**PROBLEM STATEMENT**
Your answer must consist of the lines running from the one that holds "Instruction: Click the Installed" to the end of the data, copied exactly.

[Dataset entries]
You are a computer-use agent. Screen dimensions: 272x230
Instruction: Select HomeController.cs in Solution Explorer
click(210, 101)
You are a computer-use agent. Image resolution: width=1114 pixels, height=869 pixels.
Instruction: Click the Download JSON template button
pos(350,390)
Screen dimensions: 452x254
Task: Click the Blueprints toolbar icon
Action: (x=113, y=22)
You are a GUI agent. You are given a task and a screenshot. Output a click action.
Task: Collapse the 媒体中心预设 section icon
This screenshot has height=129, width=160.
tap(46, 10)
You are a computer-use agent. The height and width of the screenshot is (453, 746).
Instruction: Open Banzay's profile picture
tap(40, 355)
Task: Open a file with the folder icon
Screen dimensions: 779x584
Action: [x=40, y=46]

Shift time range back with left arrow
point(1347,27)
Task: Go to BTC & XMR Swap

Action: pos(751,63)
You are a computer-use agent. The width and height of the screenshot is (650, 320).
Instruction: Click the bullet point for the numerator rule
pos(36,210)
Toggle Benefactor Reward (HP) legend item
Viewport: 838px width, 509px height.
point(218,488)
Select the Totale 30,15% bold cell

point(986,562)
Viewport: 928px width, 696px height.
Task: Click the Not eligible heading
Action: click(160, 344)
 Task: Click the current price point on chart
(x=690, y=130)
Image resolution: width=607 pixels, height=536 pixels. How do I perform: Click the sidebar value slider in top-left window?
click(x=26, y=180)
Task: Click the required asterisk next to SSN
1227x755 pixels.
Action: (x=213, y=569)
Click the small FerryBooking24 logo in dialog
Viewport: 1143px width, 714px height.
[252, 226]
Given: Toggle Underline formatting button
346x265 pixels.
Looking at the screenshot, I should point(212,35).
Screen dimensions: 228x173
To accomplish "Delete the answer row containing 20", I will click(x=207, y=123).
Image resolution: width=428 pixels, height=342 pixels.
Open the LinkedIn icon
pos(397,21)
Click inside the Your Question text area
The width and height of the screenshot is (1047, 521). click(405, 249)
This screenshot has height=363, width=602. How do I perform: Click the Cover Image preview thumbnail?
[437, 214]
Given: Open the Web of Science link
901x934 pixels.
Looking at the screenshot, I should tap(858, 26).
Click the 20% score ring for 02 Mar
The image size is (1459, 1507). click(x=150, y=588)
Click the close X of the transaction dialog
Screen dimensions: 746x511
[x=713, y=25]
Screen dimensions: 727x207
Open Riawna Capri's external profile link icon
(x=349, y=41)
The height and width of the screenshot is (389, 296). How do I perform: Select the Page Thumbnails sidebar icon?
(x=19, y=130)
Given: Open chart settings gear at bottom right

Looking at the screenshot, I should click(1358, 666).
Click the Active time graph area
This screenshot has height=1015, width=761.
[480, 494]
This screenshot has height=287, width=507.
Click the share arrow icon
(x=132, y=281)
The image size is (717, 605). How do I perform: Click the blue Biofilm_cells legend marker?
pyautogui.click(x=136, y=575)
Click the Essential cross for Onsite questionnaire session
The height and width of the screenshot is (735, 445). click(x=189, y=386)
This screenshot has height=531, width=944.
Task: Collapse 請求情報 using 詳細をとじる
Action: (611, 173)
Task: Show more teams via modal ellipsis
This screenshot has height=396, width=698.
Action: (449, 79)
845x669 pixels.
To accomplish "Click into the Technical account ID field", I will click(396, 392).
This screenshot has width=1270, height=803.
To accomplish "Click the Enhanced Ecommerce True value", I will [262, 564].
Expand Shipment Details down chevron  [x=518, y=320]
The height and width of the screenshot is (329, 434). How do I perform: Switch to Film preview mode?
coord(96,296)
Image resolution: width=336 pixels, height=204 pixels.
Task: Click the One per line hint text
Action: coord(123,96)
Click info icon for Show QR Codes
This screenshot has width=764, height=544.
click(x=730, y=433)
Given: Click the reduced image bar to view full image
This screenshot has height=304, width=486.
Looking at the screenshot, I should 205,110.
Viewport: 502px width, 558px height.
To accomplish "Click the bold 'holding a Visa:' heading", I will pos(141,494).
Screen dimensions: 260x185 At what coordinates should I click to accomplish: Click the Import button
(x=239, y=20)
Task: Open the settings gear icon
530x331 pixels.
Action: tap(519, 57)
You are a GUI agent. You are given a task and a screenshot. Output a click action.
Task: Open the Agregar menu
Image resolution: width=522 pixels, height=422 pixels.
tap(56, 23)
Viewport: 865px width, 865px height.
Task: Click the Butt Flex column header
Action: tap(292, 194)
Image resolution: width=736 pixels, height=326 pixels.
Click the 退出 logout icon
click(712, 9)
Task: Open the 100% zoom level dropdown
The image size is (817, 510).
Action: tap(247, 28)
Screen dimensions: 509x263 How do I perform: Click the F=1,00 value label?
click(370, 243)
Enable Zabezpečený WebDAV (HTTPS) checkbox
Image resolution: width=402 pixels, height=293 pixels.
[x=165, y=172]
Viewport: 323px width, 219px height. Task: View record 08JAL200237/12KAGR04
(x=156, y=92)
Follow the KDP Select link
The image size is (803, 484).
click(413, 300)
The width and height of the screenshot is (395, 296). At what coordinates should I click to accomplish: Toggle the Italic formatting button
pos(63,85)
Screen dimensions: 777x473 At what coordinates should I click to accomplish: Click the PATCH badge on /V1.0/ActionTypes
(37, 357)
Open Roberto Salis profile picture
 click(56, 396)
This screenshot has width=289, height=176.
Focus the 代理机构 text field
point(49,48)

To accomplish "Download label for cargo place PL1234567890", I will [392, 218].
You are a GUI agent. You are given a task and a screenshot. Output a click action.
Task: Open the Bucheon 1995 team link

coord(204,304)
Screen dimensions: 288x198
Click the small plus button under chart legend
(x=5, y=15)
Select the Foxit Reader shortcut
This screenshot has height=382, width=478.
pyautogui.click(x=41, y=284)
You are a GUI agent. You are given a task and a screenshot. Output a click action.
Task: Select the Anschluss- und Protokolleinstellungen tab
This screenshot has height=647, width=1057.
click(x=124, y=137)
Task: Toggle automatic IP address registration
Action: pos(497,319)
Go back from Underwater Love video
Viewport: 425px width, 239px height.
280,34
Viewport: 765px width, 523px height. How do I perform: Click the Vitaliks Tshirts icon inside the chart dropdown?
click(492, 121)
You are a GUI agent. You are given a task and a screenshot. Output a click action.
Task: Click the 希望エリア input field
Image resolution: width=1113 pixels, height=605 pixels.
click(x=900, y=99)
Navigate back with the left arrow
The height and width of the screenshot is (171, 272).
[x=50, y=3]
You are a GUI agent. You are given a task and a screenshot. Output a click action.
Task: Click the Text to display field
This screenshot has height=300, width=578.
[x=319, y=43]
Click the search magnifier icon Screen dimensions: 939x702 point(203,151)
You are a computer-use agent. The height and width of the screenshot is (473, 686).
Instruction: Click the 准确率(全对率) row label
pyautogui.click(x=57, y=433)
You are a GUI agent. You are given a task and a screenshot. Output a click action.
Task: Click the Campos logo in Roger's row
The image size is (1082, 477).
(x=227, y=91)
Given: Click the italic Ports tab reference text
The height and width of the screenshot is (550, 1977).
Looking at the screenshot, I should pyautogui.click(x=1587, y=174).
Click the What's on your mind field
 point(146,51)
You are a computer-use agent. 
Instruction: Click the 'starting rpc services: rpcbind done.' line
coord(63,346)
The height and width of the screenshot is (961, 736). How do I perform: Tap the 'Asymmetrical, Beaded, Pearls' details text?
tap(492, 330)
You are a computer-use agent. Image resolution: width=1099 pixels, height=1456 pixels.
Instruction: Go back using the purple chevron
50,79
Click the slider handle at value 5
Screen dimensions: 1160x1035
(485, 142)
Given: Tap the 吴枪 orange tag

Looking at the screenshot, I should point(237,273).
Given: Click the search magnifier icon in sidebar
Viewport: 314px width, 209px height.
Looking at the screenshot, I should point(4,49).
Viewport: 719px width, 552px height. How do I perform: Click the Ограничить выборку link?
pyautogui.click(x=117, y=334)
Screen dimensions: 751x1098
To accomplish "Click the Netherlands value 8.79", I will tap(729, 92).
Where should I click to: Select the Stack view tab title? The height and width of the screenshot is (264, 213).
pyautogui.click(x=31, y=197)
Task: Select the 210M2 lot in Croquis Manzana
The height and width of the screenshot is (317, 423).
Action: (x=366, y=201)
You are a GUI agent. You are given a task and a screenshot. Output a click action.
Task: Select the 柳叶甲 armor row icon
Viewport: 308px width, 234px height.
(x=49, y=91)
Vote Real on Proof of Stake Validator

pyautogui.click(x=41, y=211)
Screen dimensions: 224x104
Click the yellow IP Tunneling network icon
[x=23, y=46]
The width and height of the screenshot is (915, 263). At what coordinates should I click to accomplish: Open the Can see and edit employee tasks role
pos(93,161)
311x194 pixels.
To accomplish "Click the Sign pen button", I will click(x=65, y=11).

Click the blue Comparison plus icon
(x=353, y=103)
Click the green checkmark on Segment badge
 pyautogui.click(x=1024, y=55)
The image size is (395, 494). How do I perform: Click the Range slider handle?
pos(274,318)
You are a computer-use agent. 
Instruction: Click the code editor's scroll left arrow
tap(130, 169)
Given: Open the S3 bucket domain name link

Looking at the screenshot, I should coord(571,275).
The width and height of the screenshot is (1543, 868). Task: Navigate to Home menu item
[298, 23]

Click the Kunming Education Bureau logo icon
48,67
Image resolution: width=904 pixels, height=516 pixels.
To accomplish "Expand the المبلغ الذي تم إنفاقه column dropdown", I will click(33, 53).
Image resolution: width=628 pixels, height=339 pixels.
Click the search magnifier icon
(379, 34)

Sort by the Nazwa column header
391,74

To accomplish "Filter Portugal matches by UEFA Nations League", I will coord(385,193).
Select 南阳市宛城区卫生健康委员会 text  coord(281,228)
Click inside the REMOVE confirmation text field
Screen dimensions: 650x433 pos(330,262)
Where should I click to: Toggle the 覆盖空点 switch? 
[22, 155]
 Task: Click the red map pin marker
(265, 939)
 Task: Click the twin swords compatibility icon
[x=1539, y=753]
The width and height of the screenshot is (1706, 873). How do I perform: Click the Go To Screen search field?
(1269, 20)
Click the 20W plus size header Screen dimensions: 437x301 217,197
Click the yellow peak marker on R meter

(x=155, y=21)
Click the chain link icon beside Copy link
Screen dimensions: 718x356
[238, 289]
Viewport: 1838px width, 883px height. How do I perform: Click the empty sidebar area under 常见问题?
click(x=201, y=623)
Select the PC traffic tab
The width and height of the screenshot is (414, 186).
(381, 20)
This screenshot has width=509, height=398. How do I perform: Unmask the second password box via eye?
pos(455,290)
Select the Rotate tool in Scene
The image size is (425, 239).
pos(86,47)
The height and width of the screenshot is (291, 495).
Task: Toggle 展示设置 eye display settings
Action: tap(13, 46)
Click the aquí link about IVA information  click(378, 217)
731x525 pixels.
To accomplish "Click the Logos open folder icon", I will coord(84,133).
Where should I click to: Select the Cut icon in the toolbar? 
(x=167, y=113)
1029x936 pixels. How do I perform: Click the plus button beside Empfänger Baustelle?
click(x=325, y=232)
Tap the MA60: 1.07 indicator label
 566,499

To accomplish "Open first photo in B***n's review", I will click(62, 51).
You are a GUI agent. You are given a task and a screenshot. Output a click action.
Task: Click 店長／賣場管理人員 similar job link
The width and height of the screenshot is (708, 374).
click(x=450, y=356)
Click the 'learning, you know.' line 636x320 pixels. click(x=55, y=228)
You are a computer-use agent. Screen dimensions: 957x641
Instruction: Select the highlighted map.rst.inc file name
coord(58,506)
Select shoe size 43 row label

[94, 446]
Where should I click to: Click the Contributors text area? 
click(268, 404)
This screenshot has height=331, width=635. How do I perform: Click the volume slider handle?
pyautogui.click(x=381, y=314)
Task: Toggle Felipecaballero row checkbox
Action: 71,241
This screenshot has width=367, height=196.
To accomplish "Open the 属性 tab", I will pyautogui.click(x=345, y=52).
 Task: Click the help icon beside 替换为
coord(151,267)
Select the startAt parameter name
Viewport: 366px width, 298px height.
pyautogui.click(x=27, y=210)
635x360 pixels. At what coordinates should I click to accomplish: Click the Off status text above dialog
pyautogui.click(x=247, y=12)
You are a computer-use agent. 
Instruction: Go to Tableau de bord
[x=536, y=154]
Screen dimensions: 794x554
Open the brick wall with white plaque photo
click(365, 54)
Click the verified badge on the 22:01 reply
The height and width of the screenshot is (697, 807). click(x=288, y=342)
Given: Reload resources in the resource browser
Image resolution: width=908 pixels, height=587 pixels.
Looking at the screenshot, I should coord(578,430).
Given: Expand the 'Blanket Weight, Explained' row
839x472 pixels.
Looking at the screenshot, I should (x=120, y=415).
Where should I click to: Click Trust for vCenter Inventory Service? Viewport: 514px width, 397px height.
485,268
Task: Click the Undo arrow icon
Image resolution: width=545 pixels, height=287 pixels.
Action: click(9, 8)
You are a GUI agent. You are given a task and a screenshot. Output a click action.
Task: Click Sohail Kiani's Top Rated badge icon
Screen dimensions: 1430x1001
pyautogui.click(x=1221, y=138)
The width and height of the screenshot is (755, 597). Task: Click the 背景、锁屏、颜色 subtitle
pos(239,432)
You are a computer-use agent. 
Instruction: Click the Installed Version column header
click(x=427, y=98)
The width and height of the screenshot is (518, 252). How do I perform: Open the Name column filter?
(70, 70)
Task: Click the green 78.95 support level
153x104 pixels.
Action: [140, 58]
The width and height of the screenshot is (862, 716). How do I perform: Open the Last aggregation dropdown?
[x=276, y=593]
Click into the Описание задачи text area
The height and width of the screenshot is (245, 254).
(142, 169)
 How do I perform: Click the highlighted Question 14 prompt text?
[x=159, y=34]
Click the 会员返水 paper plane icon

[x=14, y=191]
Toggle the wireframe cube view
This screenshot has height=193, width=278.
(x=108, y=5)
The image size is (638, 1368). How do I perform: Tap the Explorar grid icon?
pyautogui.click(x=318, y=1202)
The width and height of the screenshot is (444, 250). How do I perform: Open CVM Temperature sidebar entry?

**ANSWER BELOW**
Instruction: Click the Installed Version column header
click(x=427, y=98)
The width and height of the screenshot is (518, 252). How do I perform: Open the Name column filter?
(70, 70)
Task: Click the green 78.95 support level
153x104 pixels.
Action: [140, 58]
The width and height of the screenshot is (862, 716). How do I perform: Open the Last aggregation dropdown?
[x=276, y=593]
Click into the Описание задачи text area
The height and width of the screenshot is (245, 254).
(142, 169)
 How do I perform: Click the highlighted Question 14 prompt text?
[x=159, y=34]
Click the 会员返水 paper plane icon

[x=14, y=191]
Toggle the wireframe cube view
This screenshot has height=193, width=278.
(x=108, y=5)
The image size is (638, 1368). How do I perform: Tap the Explorar grid icon?
pyautogui.click(x=318, y=1202)
The width and height of the screenshot is (444, 250). How do I perform: Open CVM Temperature sidebar entry?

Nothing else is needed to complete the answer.